Data Migration between MySQL and Neo4j
By Luanne Misquitta, Senior Consultant, GraphAware | April 26, 2013
Many organizations that are looking at modeling highly connected data to add business intelligence or analytical capabilities using Neo4j already have a database in place.
Introducing a graph database into the mix does not have to be a disruptive process. As with any technology, understanding its place and contribution to the entire system is key to determining how the pieces fit together.
Dealing with Two Data Stores
- The existing database, MySQL in our case, would continue to be the primary system of record.
- Neo4j would be a secondary data store with a much smaller subset of data, used in two specific ways:
- OLTP mode, where it’s essential to the business to have some questions answered in near real time and therefore have certain sets of data as current as possible.
- Batch mode, where some data is collected and processed in a delayed manner.
This implies that first, we need a way to bring the new Neo4j system up to speed with data already collected over time in our primary RDBMS, and secondly, a way to keep them both in sync once the Neo4j system is up and running.
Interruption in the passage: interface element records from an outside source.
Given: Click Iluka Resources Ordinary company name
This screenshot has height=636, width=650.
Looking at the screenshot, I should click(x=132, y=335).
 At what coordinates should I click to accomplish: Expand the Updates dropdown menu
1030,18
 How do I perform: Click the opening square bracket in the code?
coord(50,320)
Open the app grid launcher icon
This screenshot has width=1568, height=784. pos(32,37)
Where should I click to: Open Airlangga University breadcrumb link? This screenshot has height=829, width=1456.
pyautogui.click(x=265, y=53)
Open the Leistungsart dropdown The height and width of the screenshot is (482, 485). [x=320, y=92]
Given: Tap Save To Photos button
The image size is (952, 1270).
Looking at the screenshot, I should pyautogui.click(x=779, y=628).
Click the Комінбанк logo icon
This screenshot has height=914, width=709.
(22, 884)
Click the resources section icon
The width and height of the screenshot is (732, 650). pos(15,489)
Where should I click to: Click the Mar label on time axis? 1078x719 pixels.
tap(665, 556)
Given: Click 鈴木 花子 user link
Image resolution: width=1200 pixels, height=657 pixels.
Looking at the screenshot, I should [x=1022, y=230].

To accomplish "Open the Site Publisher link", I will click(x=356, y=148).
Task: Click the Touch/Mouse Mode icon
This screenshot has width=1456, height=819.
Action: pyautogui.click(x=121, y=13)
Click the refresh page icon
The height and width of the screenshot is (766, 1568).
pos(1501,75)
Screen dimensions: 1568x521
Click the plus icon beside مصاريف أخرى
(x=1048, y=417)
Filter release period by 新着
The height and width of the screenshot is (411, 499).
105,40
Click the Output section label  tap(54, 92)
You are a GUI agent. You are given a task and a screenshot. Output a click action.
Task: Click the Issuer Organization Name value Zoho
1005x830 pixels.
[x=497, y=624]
Instead of exporting data and then importing it into Neo4j for the initial load, and then planning for keeping the databases in sync, we decided to first not worry about how the data would be supplied and just design our application without assumptions about the data source.
The Data Model
For the purpose of this post, I will use an extremely simplified set of entities to better describe the process. Note that the design and code are put together to illustrate the example and it is not necessarily working code.
Assume that we wish to model Customers buying Products sold by Merchants.
We set up POJOs representing the domain objects – a Product, Merchant and Customer class.
Their corresponding DAO’s take care of persistence to and from Neo4j. We used mutating Cypher to store a representation of the object as nodes and relationships, in a few cases dropping down to the Neo4j API for complex objects.
Every entity ties back to the RDBMS via an id which is the primary key in the system of record and it is this key that is indexed.
The graph model for this looks like:
Once that part is done, the application is testable independent of the data source.
For the initial import of data, the only thing that matters is to be able to transform the data received into the domain objects and save them.
Options include SQL queries to fetch only the data you need, or an API exposed by the primary system – if it exists – or an exported set of data.
Let’s use SQL:
SELECT id, name from customers where Customer customer=new Customer(rs.getInt(“id”), rs.getString(“name”)); customer.save();
// Creates or updates a customer node. Indexes the id if it is created.
SELECT id, name from products where Product product=new Product(rs.getInt(“id”),rs.getString(“name”)); product.save();
// Creates or updates a product node. Indexes the id if it is created.
SELECT id, name, type from merchants where Merchant merchant=new Merchant(rs.getInt(“id”), rs.getName(“name”)); merchant.setType(rs.getString(“type”)); merchant.save();
// Creates or updates a merchant node. Creates a “type” node if it does not already exist. Creates a relationship between the merchant and type node. Indexes the type and merchant ID if they are created.
SELECT customer_id,product_id,purchase_date from customerPurchases Customer customer=repository.getById(rs.getInt(“customer_id”)); customer.purchaseProduct(rs.getInt(“product_id”),rs.getDate(“purchase_date”);
// Creates a relation from the customer to the product and sets the purchase date as a property on the relation.
Keeping Data in Sync
Once the data is imported and both systems are now running, the next task is to keep the data in sync.
Depending on what you plan to do with Neo4j, you might decide that periodic imports of data serve the purpose and you might run a scheduled process to do essentially what we did in the initial import.
Or, you might need to know about things as they happen. In that case, an event-based integration is a simple, but powerful solution.
As “events” take place in the primary system such as a new product created, or a customer purchased a product, the event is published and the Neo4j application picks it up and deals with it. The link between the two systems can be as simple as a messaging queue where the content of the message might be custom content, the result of an API call or anything that shares the information necessary for the secondary system to make sense of.
Whatever that content, again, all we need is the ability to pick it up, parse it and call business methods on our domain.
The applications are loosely coupled and the problem of consuming data from multiple sources in multiple formats is reduced to a simple problem of parsing.
We found that this approach worked well. The import can take a bit of time since it is transactional, but considering that the initial import is not a frequent process, the wait is worth not introducing another data import tool. Once you get past that point, the event-based sync works nicely.
As mentioned at the start of this article, understanding the pattern of data sync for your application is very important to determine how to go about it. If you need a one-time migration of data, the approach above might be overkill and you should consider some of the excellent tools available such as the Batch Importer , GEOFF, or the REST batch API if using the Neo4j Server.
Also, Spring Data is something to look into if you wish to use annotated automatically-mapped entity classes.